The five subsidiary Pranas — Upa-Pranas — extend the precision of the Pranic map into the domain of biological reflexes. They are governed by the primary Pranas but have their own specific functions:

Naga — the serpent Prana — governs burping and hiccupping. Its function is the upward release of gas from the digestive system. When food or energy has been taken in that the system cannot assimilate, Naga acts to release it upward. At the subtler level, it governs the spontaneous expression that occurs when something that has been suppressed needs to surface.

Kurma — the tortoise Prana — governs blinking and the protective closing of the eyes. Physiologically it regulates the lubrication of the eyes and the protective response to threat. In the yogic tradition it is associated with the capacity for inward focus — the Pratyahara function of withdrawing sensory engagement when full presence is required internally rather than externally.

Krikara — sometimes called Krikala — governs sneezing and the sensation of hunger. The sneeze is Prana forcefully clearing the respiratory pathway of obstruction. Hunger is the Prana signalling the need for nourishment. Both are expressions of the life-force's intelligence in maintaining its own optimal conditions.

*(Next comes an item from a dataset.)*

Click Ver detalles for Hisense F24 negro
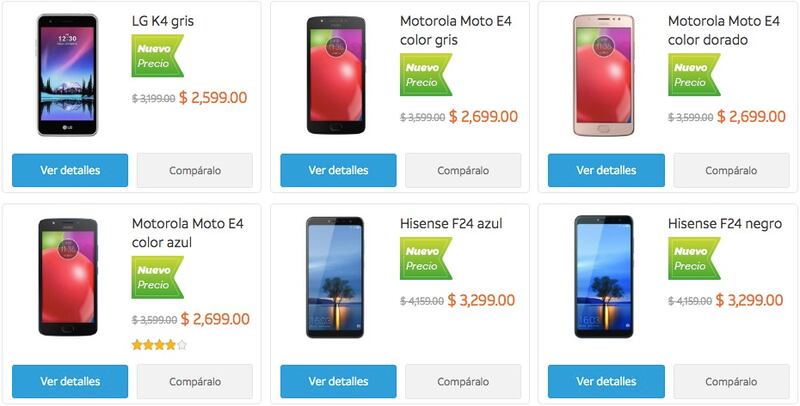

Devadatta — the god-given Prana — governs yawning. In the yogic understanding, yawning is not merely a sign of tiredness. It is the body's mechanism for drawing in an extra charge of Prana when the system is depleted — a spontaneous self-regulation. The fact that yawning is contagious — that seeing another person yawn triggers the same in you — points to the social dimension of the Pranic field, which the tradition acknowledges but modern physiology has only recently begun to investigate.

Dhananjaya — the wealth-conquering Prana — is the most mysterious of the five. It pervades the entire body, as Vyana does, but where Vyana is the Prana of living circulation, Dhananjaya is said to remain in the body after death, maintaining its form for a period after the Prana proper has withdrawn. It governs the inflation of the body, the quality of the skin and tissues. In some texts it is associated with the quality of sound that the body produces — the resonance of a living being versus the silence of matter without Prana.

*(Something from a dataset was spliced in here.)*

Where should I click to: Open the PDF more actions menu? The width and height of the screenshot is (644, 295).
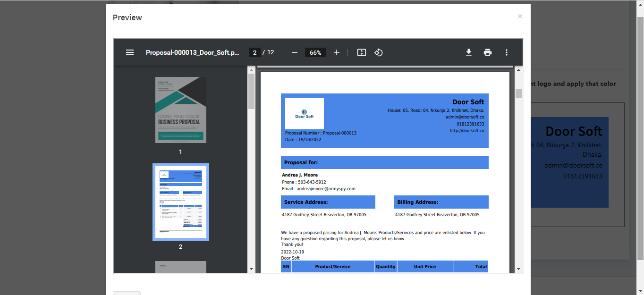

Abhinavagupta's Tantraloka situates these subsidiary Pranas within a complete cosmological framework: each function of the living body, however apparently minor, is an expression of Shiva's own Consciousness operating through that particular biological mode. The hiccup and the blink are as much divine expression as the deepest meditative state — which is why the fully awakened practitioner is described not as someone who transcends the body but as someone who recognises the body as a field of divine intelligence in its totality. Nothing is too small to be sacred. Nothing is too biological to be Shiva.

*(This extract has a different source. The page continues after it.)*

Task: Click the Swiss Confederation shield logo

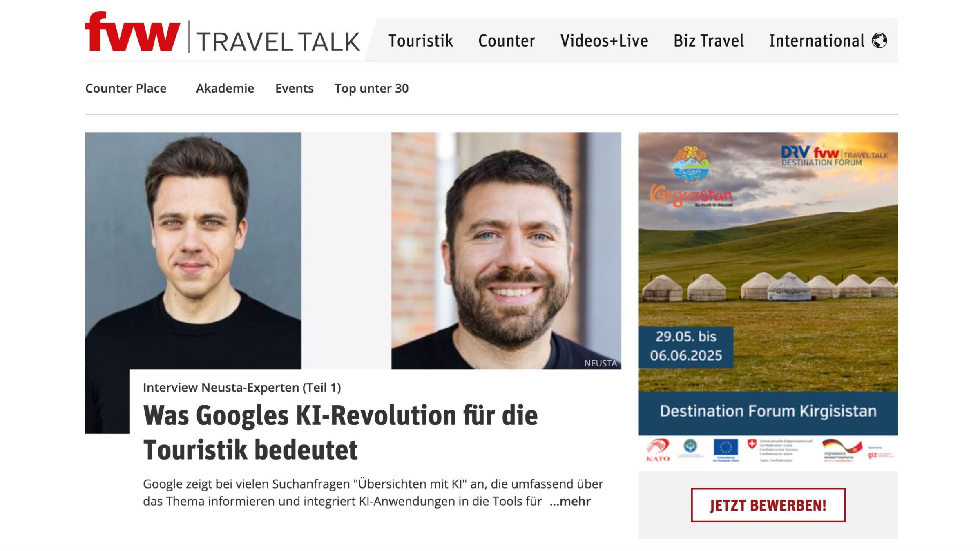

The practical application of this knowledge is not primarily in treating the specific functions of these minor Pranas. It is in the quality of attention it cultivates toward the body as a whole. The person who understands that every biological function — including the ones their culture considers embarrassing or trivial — is an expression of intelligent life-force inhabits their body differently. With more respect. With more curiosity. With the quality of attention that the Tantric tradition calls Shiva-drishti — seeing through the eyes of Shiva, in which nothing is ordinary and nothing is excluded from the sacred.